Record excerpts:
■ ■ ■ ■ ■ ■ ■

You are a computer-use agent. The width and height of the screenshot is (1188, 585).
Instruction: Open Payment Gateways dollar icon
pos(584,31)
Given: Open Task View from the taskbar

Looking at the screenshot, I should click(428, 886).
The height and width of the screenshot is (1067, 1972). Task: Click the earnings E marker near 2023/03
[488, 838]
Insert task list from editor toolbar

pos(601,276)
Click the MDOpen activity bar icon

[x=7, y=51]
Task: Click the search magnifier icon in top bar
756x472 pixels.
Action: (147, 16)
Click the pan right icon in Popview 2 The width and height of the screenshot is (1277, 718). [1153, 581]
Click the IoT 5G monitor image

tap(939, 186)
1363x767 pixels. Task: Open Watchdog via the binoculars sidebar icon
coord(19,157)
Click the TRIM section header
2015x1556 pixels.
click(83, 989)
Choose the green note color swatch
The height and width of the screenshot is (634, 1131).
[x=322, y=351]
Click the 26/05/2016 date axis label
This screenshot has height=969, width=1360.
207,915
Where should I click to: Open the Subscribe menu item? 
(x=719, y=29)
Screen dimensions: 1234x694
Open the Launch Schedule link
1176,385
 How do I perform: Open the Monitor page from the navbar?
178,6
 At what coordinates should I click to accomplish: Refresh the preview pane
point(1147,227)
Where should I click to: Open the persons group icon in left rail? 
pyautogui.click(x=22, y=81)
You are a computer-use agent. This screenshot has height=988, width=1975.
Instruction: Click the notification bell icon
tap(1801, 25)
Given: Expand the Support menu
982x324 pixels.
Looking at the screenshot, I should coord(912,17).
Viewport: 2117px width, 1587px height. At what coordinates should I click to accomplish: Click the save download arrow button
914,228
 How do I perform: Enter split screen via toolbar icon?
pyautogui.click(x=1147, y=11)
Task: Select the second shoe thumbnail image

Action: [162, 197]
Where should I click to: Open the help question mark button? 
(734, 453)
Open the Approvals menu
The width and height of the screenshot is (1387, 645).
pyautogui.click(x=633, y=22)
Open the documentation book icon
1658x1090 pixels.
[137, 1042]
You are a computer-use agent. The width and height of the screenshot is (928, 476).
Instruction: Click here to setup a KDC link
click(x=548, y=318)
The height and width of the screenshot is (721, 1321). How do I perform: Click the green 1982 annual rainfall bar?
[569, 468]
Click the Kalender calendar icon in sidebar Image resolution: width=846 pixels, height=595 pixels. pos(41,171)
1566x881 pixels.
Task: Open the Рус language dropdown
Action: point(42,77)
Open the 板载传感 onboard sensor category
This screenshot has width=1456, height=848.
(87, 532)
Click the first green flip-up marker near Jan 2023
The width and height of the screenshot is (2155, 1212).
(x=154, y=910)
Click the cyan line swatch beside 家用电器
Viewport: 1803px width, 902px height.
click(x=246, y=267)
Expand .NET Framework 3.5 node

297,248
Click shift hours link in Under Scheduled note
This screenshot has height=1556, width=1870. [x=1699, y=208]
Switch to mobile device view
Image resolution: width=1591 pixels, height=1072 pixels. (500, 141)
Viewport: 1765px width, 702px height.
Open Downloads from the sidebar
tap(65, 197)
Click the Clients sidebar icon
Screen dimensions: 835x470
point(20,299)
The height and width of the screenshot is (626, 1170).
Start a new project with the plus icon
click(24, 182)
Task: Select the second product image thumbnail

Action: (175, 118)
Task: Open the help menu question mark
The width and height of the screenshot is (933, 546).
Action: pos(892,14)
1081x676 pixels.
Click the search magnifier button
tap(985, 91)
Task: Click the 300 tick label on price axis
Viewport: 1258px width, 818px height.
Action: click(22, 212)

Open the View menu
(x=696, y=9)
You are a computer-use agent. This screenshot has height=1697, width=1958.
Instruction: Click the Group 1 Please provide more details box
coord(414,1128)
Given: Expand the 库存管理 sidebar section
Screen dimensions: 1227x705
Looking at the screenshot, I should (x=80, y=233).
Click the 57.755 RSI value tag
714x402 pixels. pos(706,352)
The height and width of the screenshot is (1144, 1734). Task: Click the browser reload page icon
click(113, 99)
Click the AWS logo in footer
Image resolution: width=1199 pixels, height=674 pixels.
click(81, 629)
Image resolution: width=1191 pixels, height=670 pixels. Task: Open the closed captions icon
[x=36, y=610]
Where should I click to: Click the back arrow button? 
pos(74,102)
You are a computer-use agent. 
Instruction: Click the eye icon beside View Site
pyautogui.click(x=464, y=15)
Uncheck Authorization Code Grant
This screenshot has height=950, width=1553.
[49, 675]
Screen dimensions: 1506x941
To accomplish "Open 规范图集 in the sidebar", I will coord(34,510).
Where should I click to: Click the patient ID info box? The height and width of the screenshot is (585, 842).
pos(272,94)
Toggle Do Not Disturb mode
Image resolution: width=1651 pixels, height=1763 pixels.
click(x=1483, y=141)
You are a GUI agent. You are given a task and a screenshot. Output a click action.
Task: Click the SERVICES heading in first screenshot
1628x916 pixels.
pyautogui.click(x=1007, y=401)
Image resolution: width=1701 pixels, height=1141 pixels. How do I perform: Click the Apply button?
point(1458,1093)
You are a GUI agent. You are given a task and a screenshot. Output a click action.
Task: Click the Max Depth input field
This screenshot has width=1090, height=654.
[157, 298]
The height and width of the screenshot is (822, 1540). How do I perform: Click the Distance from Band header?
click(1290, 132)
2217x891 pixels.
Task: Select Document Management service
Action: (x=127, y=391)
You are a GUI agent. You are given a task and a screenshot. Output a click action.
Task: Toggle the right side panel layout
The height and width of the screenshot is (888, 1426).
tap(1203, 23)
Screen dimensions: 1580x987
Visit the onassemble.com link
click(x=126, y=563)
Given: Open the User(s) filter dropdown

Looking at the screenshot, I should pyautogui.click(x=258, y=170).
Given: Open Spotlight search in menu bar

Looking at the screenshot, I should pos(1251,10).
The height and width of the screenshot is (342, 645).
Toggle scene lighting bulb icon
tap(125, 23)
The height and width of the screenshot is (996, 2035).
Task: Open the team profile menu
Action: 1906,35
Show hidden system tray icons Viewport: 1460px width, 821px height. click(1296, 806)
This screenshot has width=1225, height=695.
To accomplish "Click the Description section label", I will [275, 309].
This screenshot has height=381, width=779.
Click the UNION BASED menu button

■ ■ ■ ■ ■ ■ ■

What this task involves: Your answer must consist of every line from the listing that holds the string "computer".

Solution for this task:
You are a computer-use agent. The width and height of the screenshot is (1188, 585).
You are a computer-use agent. This screenshot has height=988, width=1975.
You are a computer-use agent. The width and height of the screenshot is (928, 476).
You are a computer-use agent. This screenshot has height=1697, width=1958.
You are a computer-use agent. 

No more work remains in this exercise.